Nursing Team Extends Care at the Bedside
Problem
Virginia Mason hospital nurses were increasingly leaving the patient’s bedside to complete non-value-added tasks, adding hours to their day, increasing stress and contributing to burnout. Studies show that the impacts of such interruptions and stress result in a greater risk of medical errors.
Opportunity
Virginia Mason sought to make sure its hospital nurses were able to spend more time with patients — baseline measurements at the time showed they spent just 35 percent of their time at the bedside.
Solutions
Improving Unit Flow
A team of staff members used the lean process “5S” to organize common areas, nursing stations and medication rooms. After sorting, simplifying and standardizing the areas, everything was organized in its proper location — staff could easily find what they needed, when they needed it, without delay. To sustain order, the team removed extra shelves and cupboards to ensure they would not later fill up with unnecessary items.
Next, the team deployed 5S in each patient room, simplifying supplies and moving equipment to designated locations, so that staff would not waste time searching for anything. High-demand supplies, in particular, were made available for “just-in-time” use to save time and footsteps. Supply and housekeeping units took the lead to replenish depleted items throughout the day. By removing the physical clutter, the staff was able to reduce organization-wide waste by improving efficiency and flow.
Introducing Nursing Zones
Previously, nurses and patient care technicians (PCTs) cared for patients in rooms scattered across a unit. The team closed the distance they were traveling by reconfiguring workstations into nursing zones, so that nurses and PCTs were concentrated near their assigned rooms. This resulted in improved team communication and reduced time spent traveling between rooms.
Improving Care at the Patient’s Bedside
To eliminate medication errors nurses began documenting the details of the care provided in or near the patient’s room. In addition, the nurses began to pair in twos to double-check the physician’s order for high-risk medications.

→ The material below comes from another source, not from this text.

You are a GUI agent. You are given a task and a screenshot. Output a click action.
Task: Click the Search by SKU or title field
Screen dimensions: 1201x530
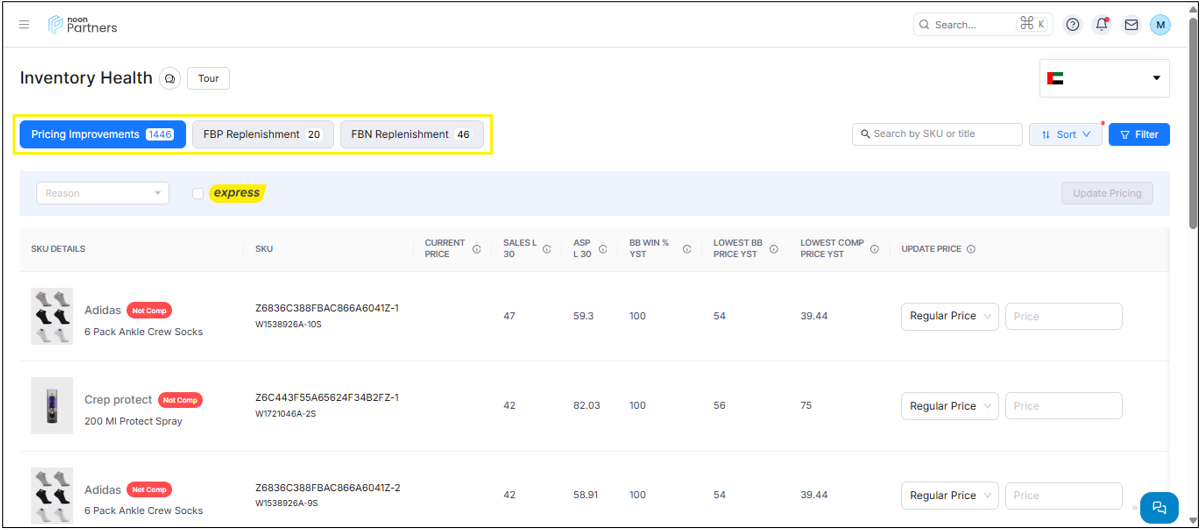(x=937, y=134)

A bedside handoff for shift-change reports was also implemented to help prevent falls, which typically occur when patients try to get up and walk on their own. This allowed the oncoming nurse to learn about the patient’s physiological status, plan of care and patient-safety risks in front of the patient. The patient and family were invited to take part in the discussion, improving safety. By including the patient and family in these discussions, staff were able focus on patient-first care.
A whiteboard was placed in patient rooms to enhance the visibility of communication, flagging key information that was important for nurses, patients and families to know.
Realigning Team Flow and Tasks
Nurses had been spending significant time doing support work such as bathing, toileting and discharge rather than delivering clinical care, because PCTs were often working in different zones than the nurses in times of need. To increase PCT support each PCT was reassigned to a nurse instead of a zone. Additionally, to accelerate discharge they employed the aid of specially trained transporters, rather than nurses, to deliver special-needs patients from the hospital, enabling the nurses to stay on the unit.
Outcome
All of the steps taken increased the time nurses spent at the bedside caring for patients — from 35 to 78 percent. Nurses and PCTs took fewer steps to do their job (from 5,818 to 846) and cut the cycle of time it took to complete their work by almost half. Call lights were illuminated less often and patient satisfaction increased. Through small fixes, organizations are able to transform their efficiency and care quality.